Mature period culture method (19 th to 21 th days): adding a culture medium for enucleation maturation of erythrocytes into a culture bottle, wherein the addition amount of the culture medium in each bottle is 600 mL; and adding the cells cultured in the differentiation phase in an amount per flask (the cell density is controlled at 1X 10^6 cells/ml). The flasks were placed in a roller bottle incubator and incubated at 37 ℃ under 5% CO2 for three days, during which time the medium was added and the flasks were counted daily, keeping the cells at the appropriate density (no more than 2X 10^6 cells/ml). At the end of day 21, the cells were separated by centrifugation (300g,6min) to obtain a cell pellet.

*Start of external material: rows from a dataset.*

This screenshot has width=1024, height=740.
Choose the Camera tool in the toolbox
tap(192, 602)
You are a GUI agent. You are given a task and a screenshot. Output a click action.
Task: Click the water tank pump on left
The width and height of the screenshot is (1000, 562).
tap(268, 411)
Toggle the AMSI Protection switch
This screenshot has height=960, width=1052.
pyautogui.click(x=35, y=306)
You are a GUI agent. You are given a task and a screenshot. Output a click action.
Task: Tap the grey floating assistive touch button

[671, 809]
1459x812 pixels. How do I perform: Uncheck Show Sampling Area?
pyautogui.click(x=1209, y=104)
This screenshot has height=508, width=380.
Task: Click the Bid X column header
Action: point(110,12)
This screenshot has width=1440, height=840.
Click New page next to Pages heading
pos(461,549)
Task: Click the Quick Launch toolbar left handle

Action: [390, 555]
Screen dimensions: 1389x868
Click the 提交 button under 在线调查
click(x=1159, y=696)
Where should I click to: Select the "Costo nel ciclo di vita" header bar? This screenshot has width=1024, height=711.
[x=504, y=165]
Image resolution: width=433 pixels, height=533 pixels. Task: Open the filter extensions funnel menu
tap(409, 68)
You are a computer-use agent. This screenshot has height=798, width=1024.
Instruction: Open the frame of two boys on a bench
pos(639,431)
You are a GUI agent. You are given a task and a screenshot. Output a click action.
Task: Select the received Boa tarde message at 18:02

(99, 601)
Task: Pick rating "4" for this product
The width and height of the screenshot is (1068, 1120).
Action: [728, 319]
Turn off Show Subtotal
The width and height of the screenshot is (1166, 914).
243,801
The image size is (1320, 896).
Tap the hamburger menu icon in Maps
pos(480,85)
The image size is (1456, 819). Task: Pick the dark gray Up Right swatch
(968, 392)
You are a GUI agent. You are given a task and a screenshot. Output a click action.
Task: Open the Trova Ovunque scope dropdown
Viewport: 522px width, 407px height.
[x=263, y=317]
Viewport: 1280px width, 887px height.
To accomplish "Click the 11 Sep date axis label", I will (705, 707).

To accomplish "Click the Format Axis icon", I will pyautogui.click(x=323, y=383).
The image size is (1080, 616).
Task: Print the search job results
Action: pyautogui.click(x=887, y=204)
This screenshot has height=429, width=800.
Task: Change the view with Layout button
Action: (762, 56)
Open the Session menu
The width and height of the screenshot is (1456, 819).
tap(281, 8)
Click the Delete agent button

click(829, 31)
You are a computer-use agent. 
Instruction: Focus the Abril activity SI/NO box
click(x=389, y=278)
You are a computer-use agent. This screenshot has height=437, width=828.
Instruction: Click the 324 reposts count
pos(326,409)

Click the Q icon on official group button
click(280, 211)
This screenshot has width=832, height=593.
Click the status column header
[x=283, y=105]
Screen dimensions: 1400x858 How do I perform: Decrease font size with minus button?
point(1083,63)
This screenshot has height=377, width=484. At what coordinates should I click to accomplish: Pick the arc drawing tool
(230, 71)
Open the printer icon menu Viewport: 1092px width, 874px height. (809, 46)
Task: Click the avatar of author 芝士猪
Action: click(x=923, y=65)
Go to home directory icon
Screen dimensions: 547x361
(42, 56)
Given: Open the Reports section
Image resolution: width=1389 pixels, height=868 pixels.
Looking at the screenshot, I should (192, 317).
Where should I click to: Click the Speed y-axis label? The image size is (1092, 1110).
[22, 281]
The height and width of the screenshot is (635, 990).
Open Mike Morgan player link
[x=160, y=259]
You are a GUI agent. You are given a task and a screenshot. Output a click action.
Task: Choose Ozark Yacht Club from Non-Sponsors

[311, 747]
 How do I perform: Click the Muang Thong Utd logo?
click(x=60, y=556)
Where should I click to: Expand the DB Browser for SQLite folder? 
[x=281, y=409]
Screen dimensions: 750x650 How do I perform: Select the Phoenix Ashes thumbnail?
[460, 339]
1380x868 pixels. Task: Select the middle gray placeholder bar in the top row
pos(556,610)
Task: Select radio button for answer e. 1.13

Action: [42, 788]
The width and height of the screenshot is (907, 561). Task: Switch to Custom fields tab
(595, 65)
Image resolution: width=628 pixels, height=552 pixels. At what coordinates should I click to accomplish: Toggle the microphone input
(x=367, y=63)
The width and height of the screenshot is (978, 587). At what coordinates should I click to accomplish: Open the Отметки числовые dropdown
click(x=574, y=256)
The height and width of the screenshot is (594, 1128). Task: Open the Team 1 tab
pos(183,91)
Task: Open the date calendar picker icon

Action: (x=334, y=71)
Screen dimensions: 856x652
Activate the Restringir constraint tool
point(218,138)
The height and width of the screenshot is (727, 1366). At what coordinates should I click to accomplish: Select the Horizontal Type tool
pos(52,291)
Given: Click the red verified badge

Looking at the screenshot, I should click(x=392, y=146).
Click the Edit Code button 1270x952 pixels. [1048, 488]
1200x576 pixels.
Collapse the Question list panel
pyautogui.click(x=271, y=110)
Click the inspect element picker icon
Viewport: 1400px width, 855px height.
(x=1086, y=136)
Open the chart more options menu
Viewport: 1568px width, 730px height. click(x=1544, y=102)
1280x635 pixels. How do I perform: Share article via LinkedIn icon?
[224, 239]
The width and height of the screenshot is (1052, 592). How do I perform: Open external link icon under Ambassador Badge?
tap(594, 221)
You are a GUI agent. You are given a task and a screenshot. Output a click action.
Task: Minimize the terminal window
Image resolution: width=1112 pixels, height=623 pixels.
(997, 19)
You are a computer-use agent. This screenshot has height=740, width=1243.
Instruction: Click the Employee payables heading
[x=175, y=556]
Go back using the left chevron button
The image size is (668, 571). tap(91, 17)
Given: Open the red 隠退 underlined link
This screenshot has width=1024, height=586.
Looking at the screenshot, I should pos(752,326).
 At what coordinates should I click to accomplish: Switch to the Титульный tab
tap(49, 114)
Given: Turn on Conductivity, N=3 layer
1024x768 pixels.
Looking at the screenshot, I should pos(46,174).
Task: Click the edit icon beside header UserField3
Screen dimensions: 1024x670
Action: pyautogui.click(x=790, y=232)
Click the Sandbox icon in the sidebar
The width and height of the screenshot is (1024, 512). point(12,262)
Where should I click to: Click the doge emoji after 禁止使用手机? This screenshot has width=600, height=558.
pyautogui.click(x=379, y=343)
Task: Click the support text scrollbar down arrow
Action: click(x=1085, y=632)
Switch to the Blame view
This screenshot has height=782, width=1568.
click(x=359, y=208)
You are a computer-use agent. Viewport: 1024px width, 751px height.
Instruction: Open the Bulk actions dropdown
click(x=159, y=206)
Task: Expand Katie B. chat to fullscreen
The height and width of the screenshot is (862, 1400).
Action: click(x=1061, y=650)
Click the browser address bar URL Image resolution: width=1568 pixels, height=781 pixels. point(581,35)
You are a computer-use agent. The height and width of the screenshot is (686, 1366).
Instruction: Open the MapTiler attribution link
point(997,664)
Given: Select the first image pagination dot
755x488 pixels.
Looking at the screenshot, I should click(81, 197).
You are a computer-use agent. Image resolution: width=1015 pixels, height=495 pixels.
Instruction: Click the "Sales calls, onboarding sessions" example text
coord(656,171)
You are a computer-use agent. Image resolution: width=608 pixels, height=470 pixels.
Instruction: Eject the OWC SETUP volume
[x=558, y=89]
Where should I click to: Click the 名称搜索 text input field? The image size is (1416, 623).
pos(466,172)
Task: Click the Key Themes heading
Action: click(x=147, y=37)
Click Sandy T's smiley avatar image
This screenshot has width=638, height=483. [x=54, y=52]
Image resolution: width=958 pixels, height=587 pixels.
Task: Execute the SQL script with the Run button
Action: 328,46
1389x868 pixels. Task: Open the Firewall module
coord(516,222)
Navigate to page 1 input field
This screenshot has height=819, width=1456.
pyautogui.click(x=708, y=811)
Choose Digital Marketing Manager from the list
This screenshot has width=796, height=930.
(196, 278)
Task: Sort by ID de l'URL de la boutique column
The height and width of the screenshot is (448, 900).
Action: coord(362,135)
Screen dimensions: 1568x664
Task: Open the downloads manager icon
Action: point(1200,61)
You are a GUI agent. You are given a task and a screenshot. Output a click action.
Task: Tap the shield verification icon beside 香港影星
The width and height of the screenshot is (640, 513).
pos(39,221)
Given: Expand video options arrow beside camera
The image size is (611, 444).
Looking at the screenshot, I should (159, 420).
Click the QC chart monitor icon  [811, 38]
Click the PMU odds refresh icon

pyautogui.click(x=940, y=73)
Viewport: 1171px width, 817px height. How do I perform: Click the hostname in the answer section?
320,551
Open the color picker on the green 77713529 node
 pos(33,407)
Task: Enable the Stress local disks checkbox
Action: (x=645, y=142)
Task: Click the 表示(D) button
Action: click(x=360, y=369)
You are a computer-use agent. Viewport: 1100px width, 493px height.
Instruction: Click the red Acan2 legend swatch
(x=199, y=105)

4. Culture process monitoring
Cells were counted at different times during 21 days of in vitro culture and fold amplifications were calculated. The total cell number of the cells cultured in vitro and expanded and differentiated for 21 days is increased continuously, and the expansion times reach 2.4 hundred million times at 21 days, namely, the late erythroblasts with the total cell number of 4.8 multiplied by 10^14 of the initial cell number can be obtained at 21 days.
All documents referred to herein are incorporated by reference into this application as if each were individually incorporated by reference. Furthermore, it should be understood that various changes and modifications of the present invention can be made by those skilled in the art after reading the above teachings of the present invention, and these equivalents also fall within the scope of the present invention as defined by the appended claims.